ChatGPT: Making things safer
In part-one of this blog I examined the new and powerful technology that is ChatGPT. In this second and final part, I explore what best practices are required to make its use as safe and secure as possible.
It is pretty clear that we are not going to put ChatGPT back in the bottle. The techniques used to create it are well known, and although the amount of compute required seems to be heroic now, in the relatively near future it will be much more widely accessible. Even if compute prices do not shift down radically in the near future, the kind of compute required to create GPT3.5 is already available to many state actors, and a wide range of non-state actors.
Google has announced ‘Bard’ based on its LAMDA technology which is so compelling that one internal engineer became convinced it had a soul and Deepmind has developed a chatbot called ‘Sparrow’ which is ‘claimed by some’ to be technically superior to ChatGPT.
The big dangers are not likely to come from sophisticated super companies like Alphabet. Smaller companies with a ‘move fast and break things’ attitude are likely to be creative and adventurous with their application ideas. But very real harms to very real people are possible with this kind of system, and these can be easily and quickly implemented by small nonexpert teams.
Five top tips to make ChatGPT safer
Even though there are many paths to ‘no’ and only one to ‘yes’, there will still be a lot of applications that get qualified as reasonable. But this will not make them safe. In order to have confidence in a ChatGPT-powered application, it is also suggested that the following steps are implemented.
- There should be no deception about what it is that users are interacting with. You cannot give informed consent if you are not informed. Saleema Amershi et al  have published excellent guidelines for interaction for AI systems. Importantly, these provide structure for considering interaction throughout the lifecycle of a user interaction. The guidelines cover how to make it clear to the user what they are interacting with and how to instruct them about what is expected of them. Amershi’s guidance extends throughout the interaction, managing failure and overtime as the system becomes ‘business as usual’.
- Users should have the option to not interact with the system. A real option – for example an alternative contact channel.

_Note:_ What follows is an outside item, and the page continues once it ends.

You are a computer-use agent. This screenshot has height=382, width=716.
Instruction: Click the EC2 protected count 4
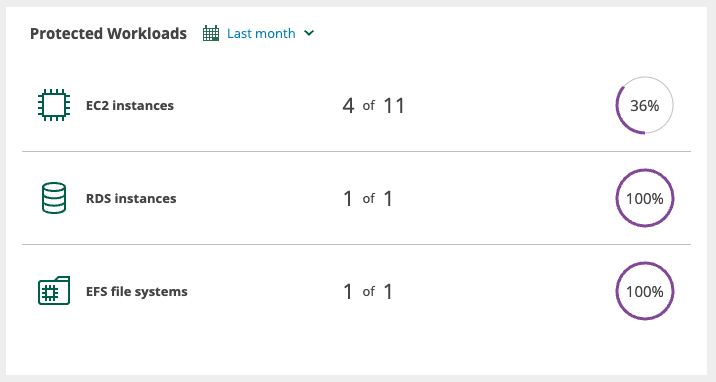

- There should be an impact assessment attached to every application. Put it on the website as you would a robots.txt file, or as you would add a licence to your source code. The Canadian AIA process offers a model for this sort of thing, but some fundamental questions are a good start. Who will it hurt if it works as intended? Who will be hurt if the chatbot goes wrong? Can anyone tell if the chatbot is going wrong, and can they stop it and repair the situation if it is?
- If your system could have an adverse effect on others, then there should be monitoring and logging of what the system is doing and how it is behaving. These should be maintained in such a way as to allow forensic investigation of the behaviour of the system, if required.
- If you are not personally and directly responsible for the system, a clearly documented governance process should be developed and maintained. Part of this should describe how users can call for help, and how they can complain about the system. It should also describe what the processes around addressing user distress and complaints should be.
Potential for great value in many use-cases
In my new GFT thought leadership paper ‘Using ChatGPT safely’, I have laid out what the potential problems are with ChatGPT-based applications and some tactics for avoiding and mitigating them in practice. I hope that our community deepens and develops these approaches in the near future.
With the correct controls and processes, new large language models such as ChatGPT will provide great value in many use-cases, albeit with the essential controls and checks in place, to ensure users and end-users are protected from any misunderstanding.
- Amershi, Saleema. ‘Guidelines for Human-AI Interaction.’ CHI conference on human factors in computing systems. CHI, 2019. 1–13.